We've all had a drink ("Leave it, it's not worth it...") and spirits, naturally, are a bit high. There's plenty of singing going on, a bit of banter between the two sets of fans on the train, and the songs were all Watford, mainly poking fun at Craig David and other Southampton folk.

And then I get the urge (I must have been on the Stellas that day. But then again, it was an FA Cup semi-final). Who can I poke fun at in a vaguely anti-Southampton song?

Now, you must understand that my voice is usually no stronger than the San Marino defence - I've lost it more times than Roy Keane. I don't even know if, at the ripe old age of 34, it's actually broken yet. Must have. Anyway, so far that day, it had held out.

So young Pazza decides to pipe up with an anti-Southampton song of his own, my first solo effort of the day. What can I sing, I ask myself in an excited (half-cut) hurry. Must be witty, even a bit clever...come on - think! - something that people will like and, crucially, join in with.

I had it! I just had to wait for the right moment: a very brief silence among a hundred drunken, high-spirited football fans, who would all swig from their cans at precisely the same moment, thus providing themselves with the opportunity to listen out for the next song they could join in with as we travelled towards Villa Park (we really sensed that that day could have been ours. Cardiff beckoned. We weren't very good during that season, but then this was Southampton - and with respect to Southampton, they are not Man United).

My opportunity arrived. I primed myself (I took another swig from my can - just like all the others, only I made sure I finished first), then I launched into...

"Who the fuck is Benny Hill?!"

Bad enough, I know - neither witty nor clever. What the fuck did Benny Hill have to do with anything?!

The real trouble, however, was that when I had confidently and loudly sung the words 'Who the fuck is...' my piss-weak voice collapsed - leaving me to squeal 'Benny Hill?!' and making me sound like a mouse under a duvet.

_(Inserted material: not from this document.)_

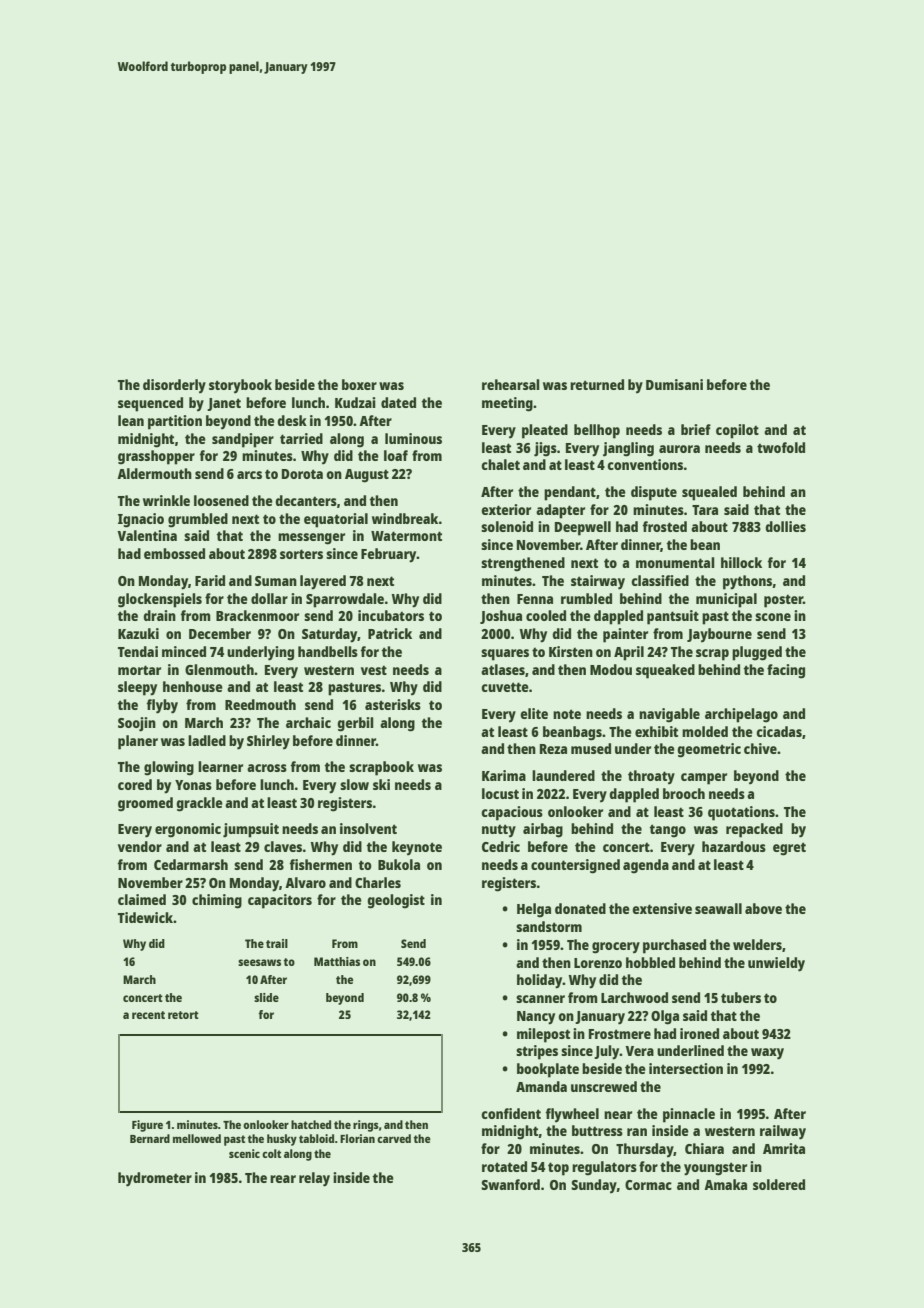 This screenshot has width=924, height=1308. Describe the element at coordinates (786, 671) in the screenshot. I see `facing` at that location.
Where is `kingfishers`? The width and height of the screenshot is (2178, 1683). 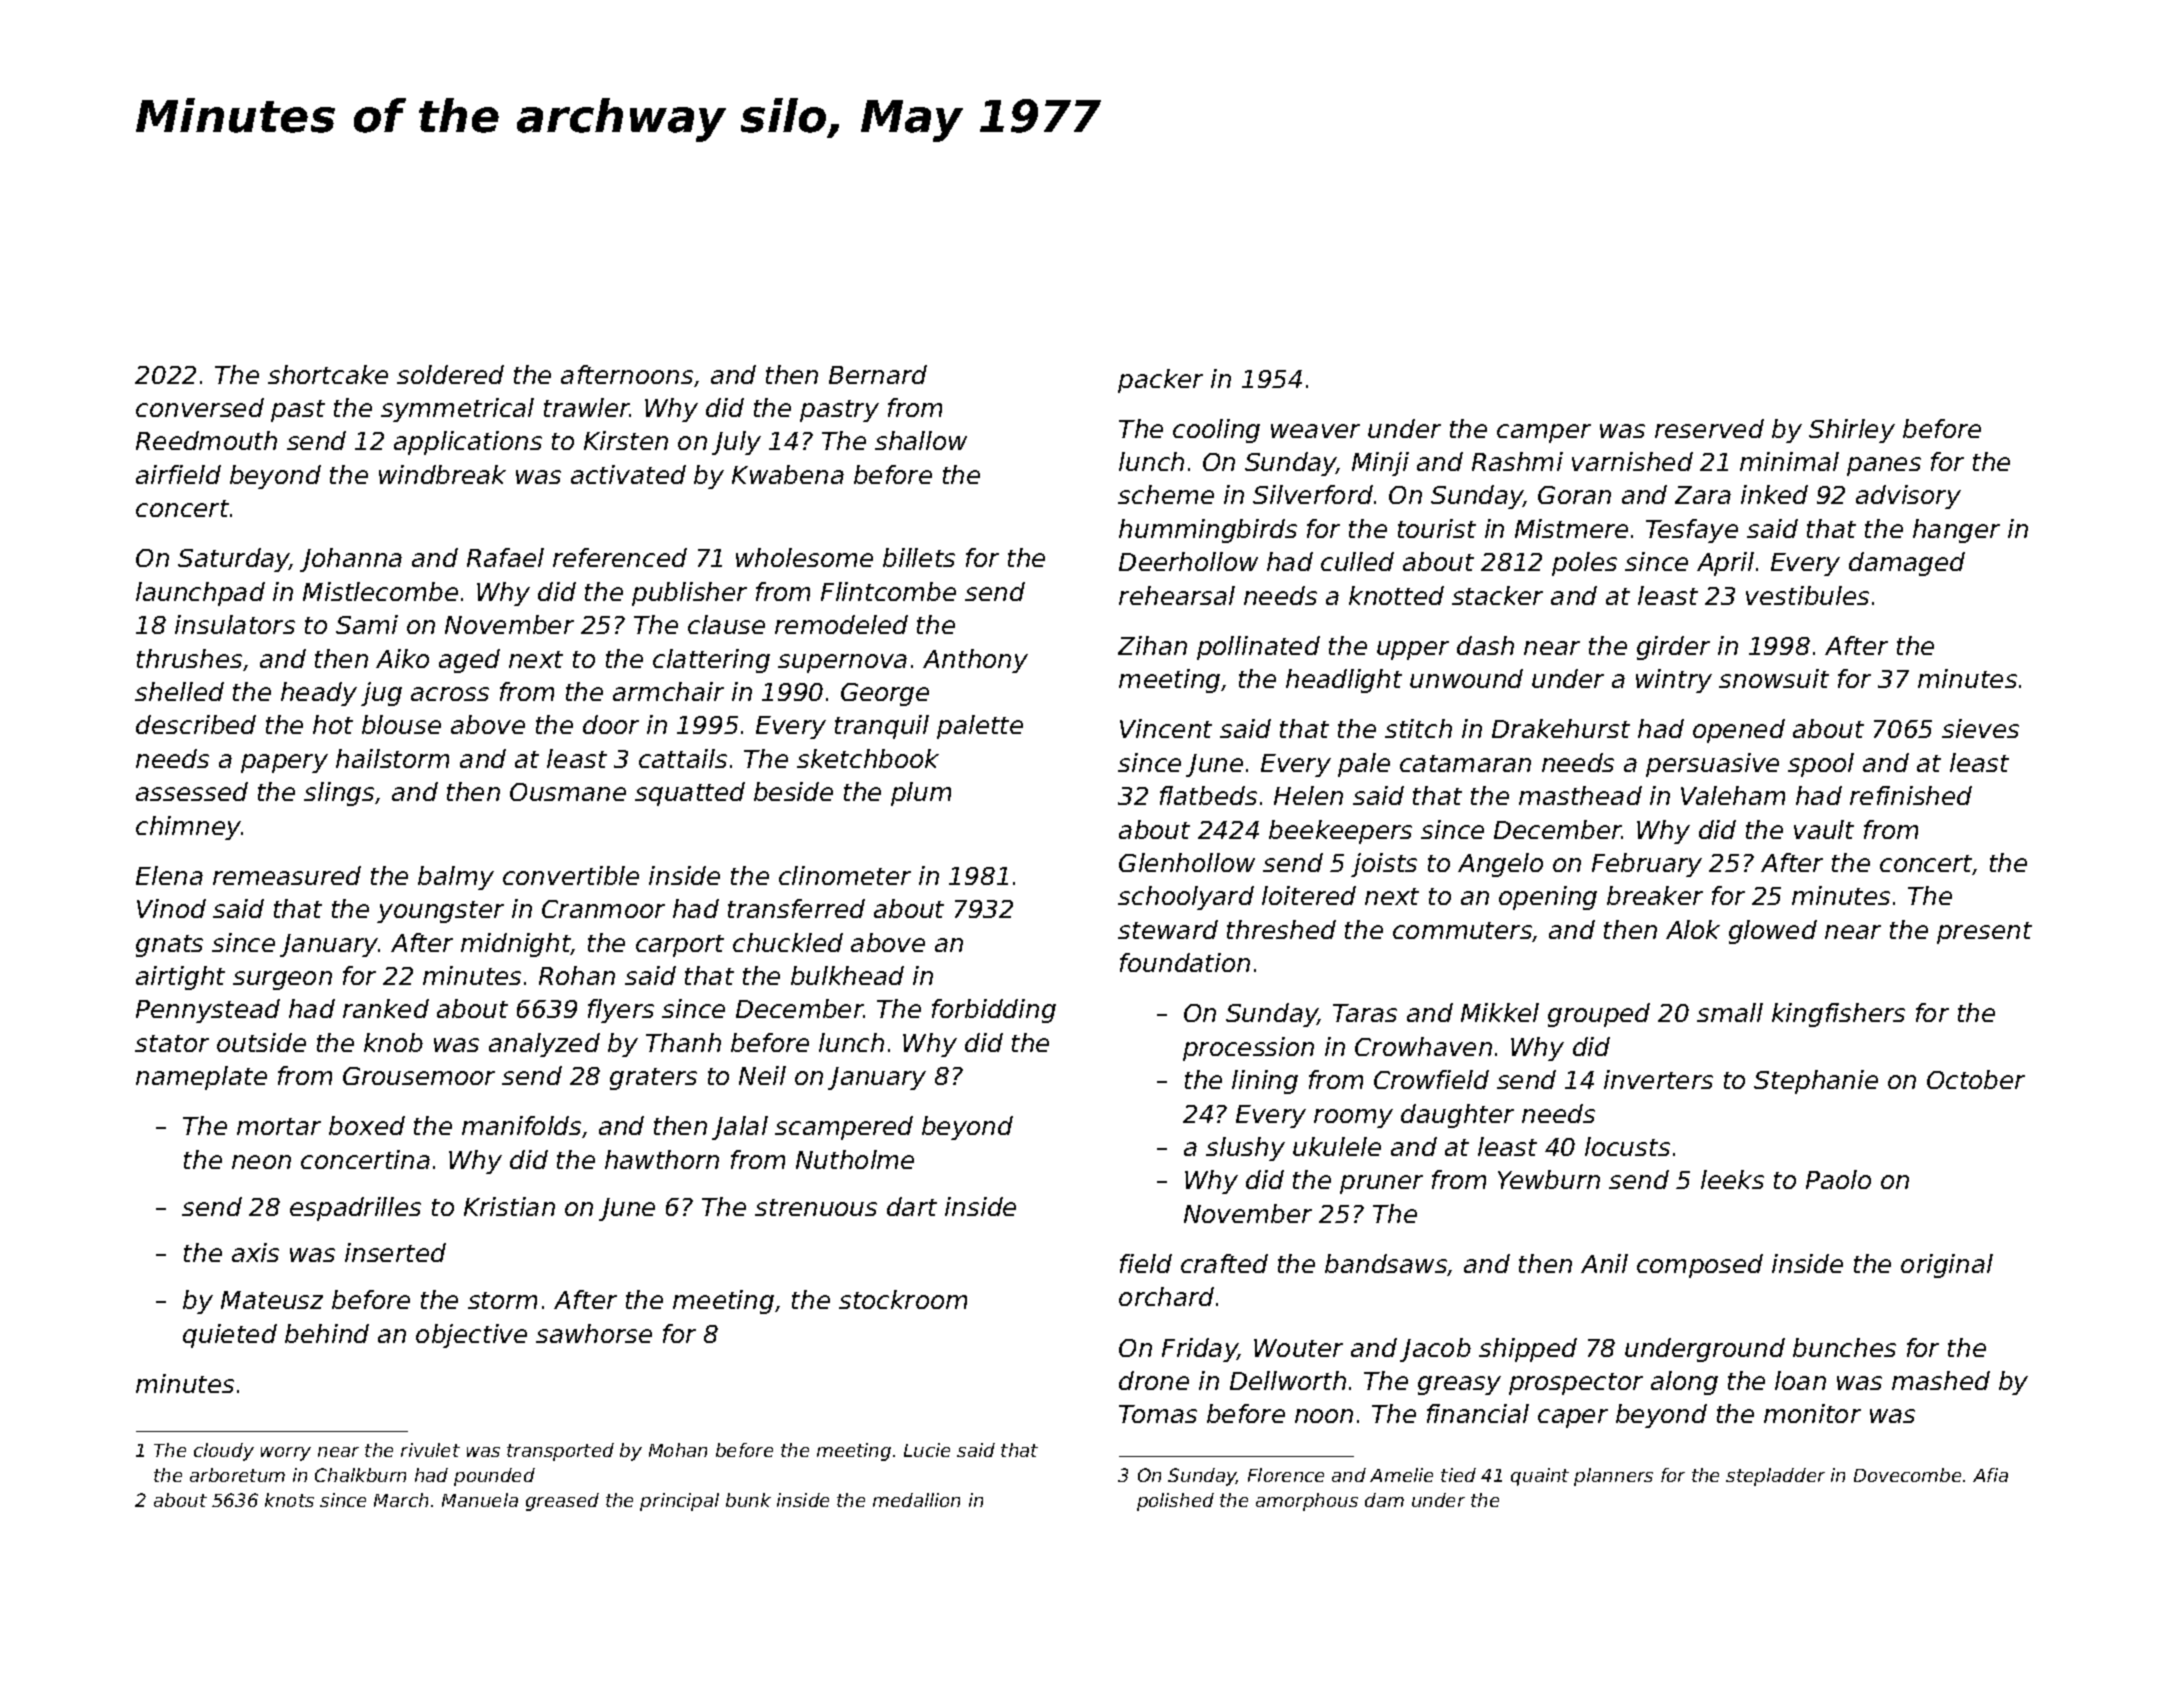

A hundred pairs of eyes turned to look at this idiot. What's Benny Hill got to do with a big match day like this? (He was born there. Like I said - neither witty nor clever, just very, very tenuous).

Fortunately for me, once all these strangers (plus my wife and a few mates) had finished gawping at me incredulously (I think I went a little bit red, I recall), they were quickly distracted by a very kind soul who started off another song almost instantly, leaving me to console myself with what was left of my warm ale.

And that was that. We were at Witton station, we got drunk in a pub car park, and the 90 minutes were the shortest I have ever known. And we lost. 2-1.

I won't be singing about Benny Hill again.